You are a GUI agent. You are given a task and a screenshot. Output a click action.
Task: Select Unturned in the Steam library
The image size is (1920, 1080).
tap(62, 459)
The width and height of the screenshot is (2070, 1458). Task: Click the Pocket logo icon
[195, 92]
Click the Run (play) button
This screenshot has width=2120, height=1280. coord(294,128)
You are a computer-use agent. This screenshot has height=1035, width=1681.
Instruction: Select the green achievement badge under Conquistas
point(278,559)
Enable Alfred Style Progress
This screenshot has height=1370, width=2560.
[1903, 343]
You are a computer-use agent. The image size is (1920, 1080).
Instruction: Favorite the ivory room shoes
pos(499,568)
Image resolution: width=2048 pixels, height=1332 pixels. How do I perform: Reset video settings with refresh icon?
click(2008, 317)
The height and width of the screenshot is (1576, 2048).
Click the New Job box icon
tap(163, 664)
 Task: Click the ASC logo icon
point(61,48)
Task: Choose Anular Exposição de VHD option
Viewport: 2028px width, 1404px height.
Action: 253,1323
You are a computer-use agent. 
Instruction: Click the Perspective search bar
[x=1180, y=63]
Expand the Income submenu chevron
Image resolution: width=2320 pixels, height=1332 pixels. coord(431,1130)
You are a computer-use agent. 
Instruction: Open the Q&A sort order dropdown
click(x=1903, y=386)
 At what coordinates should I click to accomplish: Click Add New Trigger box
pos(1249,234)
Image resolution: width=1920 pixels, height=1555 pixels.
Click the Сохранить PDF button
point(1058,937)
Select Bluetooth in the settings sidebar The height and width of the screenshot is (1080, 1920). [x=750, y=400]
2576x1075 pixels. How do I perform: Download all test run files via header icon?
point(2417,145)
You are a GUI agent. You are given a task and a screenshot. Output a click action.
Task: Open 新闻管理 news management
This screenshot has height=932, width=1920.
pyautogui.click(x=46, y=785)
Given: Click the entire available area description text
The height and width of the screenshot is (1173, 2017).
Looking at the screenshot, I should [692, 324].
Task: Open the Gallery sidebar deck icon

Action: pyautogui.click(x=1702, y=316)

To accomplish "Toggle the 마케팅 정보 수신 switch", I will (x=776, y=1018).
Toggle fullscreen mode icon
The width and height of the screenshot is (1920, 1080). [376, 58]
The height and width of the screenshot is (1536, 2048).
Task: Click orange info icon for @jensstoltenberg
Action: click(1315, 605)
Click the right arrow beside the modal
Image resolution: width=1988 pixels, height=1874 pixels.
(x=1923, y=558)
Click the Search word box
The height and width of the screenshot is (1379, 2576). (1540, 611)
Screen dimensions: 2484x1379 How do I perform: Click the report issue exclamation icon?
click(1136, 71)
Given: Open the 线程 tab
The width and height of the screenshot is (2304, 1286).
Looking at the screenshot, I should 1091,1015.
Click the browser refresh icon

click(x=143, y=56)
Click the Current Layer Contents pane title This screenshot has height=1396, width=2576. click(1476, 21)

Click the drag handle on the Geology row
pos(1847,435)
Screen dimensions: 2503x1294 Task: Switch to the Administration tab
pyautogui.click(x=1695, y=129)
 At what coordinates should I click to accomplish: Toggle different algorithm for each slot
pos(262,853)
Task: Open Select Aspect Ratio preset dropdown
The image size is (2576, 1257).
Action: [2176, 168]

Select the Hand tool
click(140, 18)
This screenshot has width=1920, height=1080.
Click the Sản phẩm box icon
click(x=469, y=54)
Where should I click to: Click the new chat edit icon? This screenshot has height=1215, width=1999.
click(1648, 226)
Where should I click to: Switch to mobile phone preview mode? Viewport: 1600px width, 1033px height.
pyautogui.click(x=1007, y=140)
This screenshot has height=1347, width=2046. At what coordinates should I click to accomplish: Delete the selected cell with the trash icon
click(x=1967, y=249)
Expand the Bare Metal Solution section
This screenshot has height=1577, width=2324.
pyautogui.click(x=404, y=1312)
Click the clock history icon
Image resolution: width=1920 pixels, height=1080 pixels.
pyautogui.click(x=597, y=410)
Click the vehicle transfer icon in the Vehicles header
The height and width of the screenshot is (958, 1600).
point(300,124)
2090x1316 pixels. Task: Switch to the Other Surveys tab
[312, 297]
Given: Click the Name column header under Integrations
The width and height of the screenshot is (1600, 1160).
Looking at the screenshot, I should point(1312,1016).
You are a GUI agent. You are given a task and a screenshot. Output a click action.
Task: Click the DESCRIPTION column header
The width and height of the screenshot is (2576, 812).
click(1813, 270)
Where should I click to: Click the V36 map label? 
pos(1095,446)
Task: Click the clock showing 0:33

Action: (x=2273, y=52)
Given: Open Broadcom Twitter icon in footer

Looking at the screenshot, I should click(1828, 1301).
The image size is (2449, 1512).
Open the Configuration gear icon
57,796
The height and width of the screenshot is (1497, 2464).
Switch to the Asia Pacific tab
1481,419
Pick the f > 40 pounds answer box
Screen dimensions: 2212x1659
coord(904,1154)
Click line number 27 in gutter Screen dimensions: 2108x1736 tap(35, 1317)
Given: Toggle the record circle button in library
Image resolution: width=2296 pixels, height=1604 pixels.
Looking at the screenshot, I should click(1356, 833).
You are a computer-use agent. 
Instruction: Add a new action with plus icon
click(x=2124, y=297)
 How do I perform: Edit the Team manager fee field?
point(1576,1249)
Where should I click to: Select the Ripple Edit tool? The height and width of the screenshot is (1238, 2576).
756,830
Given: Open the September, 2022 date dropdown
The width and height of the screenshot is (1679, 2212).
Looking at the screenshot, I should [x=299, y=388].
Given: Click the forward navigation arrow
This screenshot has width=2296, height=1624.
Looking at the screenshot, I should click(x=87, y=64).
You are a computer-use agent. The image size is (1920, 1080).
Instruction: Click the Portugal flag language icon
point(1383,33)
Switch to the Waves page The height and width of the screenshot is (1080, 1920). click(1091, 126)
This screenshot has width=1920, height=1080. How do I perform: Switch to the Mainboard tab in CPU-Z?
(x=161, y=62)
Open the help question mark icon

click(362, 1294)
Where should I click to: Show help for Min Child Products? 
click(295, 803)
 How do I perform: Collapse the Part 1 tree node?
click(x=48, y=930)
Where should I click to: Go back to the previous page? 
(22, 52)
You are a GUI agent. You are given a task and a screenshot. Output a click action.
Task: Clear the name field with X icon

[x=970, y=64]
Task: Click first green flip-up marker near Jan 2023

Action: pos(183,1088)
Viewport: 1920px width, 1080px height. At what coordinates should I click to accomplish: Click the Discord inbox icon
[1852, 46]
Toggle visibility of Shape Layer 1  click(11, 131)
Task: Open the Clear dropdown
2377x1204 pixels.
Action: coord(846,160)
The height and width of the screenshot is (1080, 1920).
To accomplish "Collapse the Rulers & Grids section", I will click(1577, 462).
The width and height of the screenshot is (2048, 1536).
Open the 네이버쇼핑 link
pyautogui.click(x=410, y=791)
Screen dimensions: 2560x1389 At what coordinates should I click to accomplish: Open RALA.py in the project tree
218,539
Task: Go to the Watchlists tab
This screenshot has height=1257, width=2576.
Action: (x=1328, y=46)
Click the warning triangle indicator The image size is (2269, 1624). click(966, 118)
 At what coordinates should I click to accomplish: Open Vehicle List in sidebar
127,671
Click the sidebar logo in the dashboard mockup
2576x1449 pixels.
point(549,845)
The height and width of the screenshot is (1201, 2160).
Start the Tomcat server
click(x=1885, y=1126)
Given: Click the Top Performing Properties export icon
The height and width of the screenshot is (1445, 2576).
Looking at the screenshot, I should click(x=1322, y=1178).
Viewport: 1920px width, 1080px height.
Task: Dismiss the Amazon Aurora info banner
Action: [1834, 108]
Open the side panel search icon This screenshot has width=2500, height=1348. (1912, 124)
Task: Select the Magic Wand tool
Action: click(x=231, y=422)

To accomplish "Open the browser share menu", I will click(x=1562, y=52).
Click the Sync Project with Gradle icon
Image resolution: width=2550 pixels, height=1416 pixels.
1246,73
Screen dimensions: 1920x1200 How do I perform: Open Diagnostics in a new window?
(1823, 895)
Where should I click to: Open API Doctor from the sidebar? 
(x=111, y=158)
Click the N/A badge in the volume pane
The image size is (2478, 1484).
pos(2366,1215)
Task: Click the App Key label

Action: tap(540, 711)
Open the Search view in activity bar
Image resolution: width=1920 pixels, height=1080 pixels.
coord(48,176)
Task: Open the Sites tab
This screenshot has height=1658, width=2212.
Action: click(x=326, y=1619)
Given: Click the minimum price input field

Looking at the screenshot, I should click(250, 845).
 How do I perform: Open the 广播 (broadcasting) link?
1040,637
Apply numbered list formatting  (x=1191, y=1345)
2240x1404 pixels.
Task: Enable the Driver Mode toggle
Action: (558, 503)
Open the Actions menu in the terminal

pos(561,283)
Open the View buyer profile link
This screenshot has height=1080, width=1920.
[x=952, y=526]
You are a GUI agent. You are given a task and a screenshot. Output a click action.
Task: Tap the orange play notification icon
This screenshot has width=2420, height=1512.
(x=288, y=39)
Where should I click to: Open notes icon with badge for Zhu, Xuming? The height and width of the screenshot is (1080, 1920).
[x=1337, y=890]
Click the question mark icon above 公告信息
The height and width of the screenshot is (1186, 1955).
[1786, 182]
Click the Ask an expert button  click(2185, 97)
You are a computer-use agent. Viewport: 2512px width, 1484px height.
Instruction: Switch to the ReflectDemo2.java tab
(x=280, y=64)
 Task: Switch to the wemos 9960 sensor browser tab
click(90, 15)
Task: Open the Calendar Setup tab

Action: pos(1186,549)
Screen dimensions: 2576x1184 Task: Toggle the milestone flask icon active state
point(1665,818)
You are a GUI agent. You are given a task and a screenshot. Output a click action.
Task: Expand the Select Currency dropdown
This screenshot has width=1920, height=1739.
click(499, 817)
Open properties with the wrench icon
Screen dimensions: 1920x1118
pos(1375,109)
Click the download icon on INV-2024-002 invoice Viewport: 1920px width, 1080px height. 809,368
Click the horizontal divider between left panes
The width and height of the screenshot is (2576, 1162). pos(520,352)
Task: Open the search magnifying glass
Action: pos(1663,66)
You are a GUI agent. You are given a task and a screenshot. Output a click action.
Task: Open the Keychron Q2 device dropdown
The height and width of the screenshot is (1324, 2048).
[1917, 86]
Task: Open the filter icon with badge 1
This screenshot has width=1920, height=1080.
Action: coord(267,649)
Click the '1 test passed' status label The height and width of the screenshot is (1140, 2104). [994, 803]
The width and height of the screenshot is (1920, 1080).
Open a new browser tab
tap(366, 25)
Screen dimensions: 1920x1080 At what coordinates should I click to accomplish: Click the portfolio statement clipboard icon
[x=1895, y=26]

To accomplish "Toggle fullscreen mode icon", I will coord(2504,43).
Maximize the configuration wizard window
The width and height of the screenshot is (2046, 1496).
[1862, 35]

_ _ _

PROMPT —
The answer must consist of every line from the data that contains the word "section".

TASK RESPONSE —
Expand the Bare Metal Solution section
To accomplish "Collapse the Rulers & Grids section", I will click(1577, 462).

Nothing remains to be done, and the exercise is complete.